I spoke to several classmates in between sessions.  An American girl moved here two months ago because her wife is French. An English bloke is engaged to a French woman and moved six years ago.  This was also the case for the Cuban man and the Finnish woman.  They are learning the language for their partners, their in-laws, and their new home country.  Et moi?  Why did I move here again?  I began to ask myself this question.   Why was I tormenting myself with a month of classes, 3 days a week, in 3 hour sessions? I didn’t move to this city for a loved one but for the love of a city.  And for this I will temporarily endure the excruciating discomfort of being a fool.  I despise looking like an idiot in front of other people.  As a Type A personality, I hate not knowing the answers.   I was the one to sit in class and raise my hand, not avert my eyes and hide.  

Many people in the class seem to be sacrificing something.  A woman who I believe is a chamber maid in Paris is a dentist in her home country.  A man who usually is a professor is working at a bar.  I’ve given up being a psychologist and now am winging it as an author, with several years of savings funding me.  Sitting in the class encourages me to have compassion for those learning the language in my homeland.  Oftentimes we are too lazy to be with the struggle of pushing ourselves out of the comfort zones of our natives tongues and into the world of new ways to pronounce letters and words.

I’m reminded of several lines from David Sedaris’ book about this experience:

“My only comfort was the knowledge that I was not alone. Huddled in the smoky hallways and making the most of our pathetic French, my fellow students and I engaged in the sort of conversation commonly overheard in refugee camps.

“Sometimes me cry alone at night.”

“That is common for me also, but be more strong, you. Much work, and someday you talk pretty. People stop hate you soon. Maybe tomorrow, okay?”

I know that me talk pretty one day too. 

En francais : moi aussi parle joli un jour

Week of Faux Pas

As I complete my second week of being a Parisian, it’s been a week of faux pas.

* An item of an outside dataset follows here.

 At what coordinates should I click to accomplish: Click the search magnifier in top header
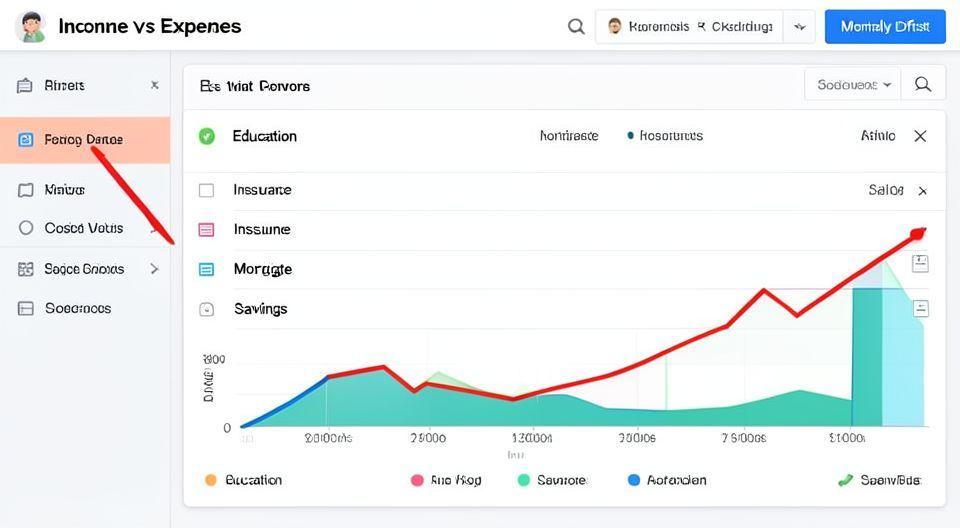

A friend of a friend took me to a typical French restaurant today.  On the menu was heavy French cuisine such as escargot, foie gras, and rabbit. I opted for a croque monsieur served with truffles.  It was delicious and I paired it with a glass of local red wine.  We opted for a café afterwards.  He had an espresso, I wanted a cappuccino and asked the waitress if they had soy milk.  She looked at me confused, and I said a regular cappuccino is fine.  My new friend began to laugh at me, saying “they serve rabbit here, I don’t think they will have soy milk.”

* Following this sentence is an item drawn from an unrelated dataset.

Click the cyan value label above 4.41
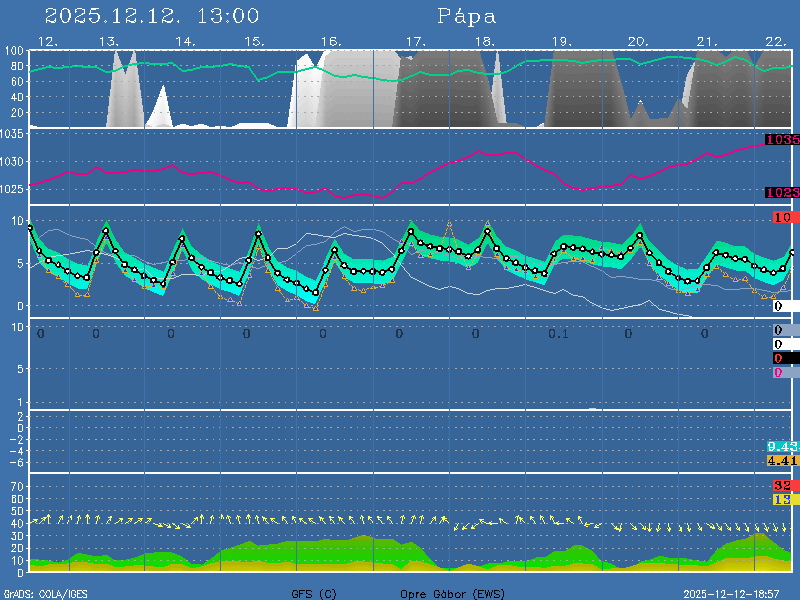 pos(782,446)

And this is just one example of learning the culture here.

Earlier in the week, I popped into a small grocery store.  I had several items in my hand, and placed them down.  The clerk asked in French for “sac” =a bag.  I said “no” I didn’t need one, and pointed to my bag.  I didn’t speak French, she didn’t speak English.   She then said a word I recognized “regarder”, which means “to look,” and asked to see inside my bag. I had two items purchased from a previous store. Then she tried to scan it. Since I don’t know French, I said in English. “No! I bought that from another store.  No!” She didn’t understand me.  And the items didn’t seem to scan.  Then she looked in my other bag with my laptop and purse. I believe she thought I may be stealing. Then she said simply “desolee”, which means sorry.  I was embarrassed and stunned.  *Tip: keep all receipts or only shop at one market at a time.

The most interesting faux pas occurred in my home.  I was making cous cous, purchased from the market above.  Yet, when I began to turn on the kettle, I saw it was broken.  This is probably because my kitchen is so small, and I have to put the kettle away every time for counter space.  It simply fell apart.  As I tried to put the kettle together, I electrocuted myself.  Maybe I am not meant to cook in tiny spaces.

The evening ended today, with my new French friend sending me several store suggestions of where I can most likely find gluten free bread and pasta, but left me with a warning: “Don’t eat too healthy, you’re French now.”

C’est la vie.

I am slowly am beginning my welcome to France.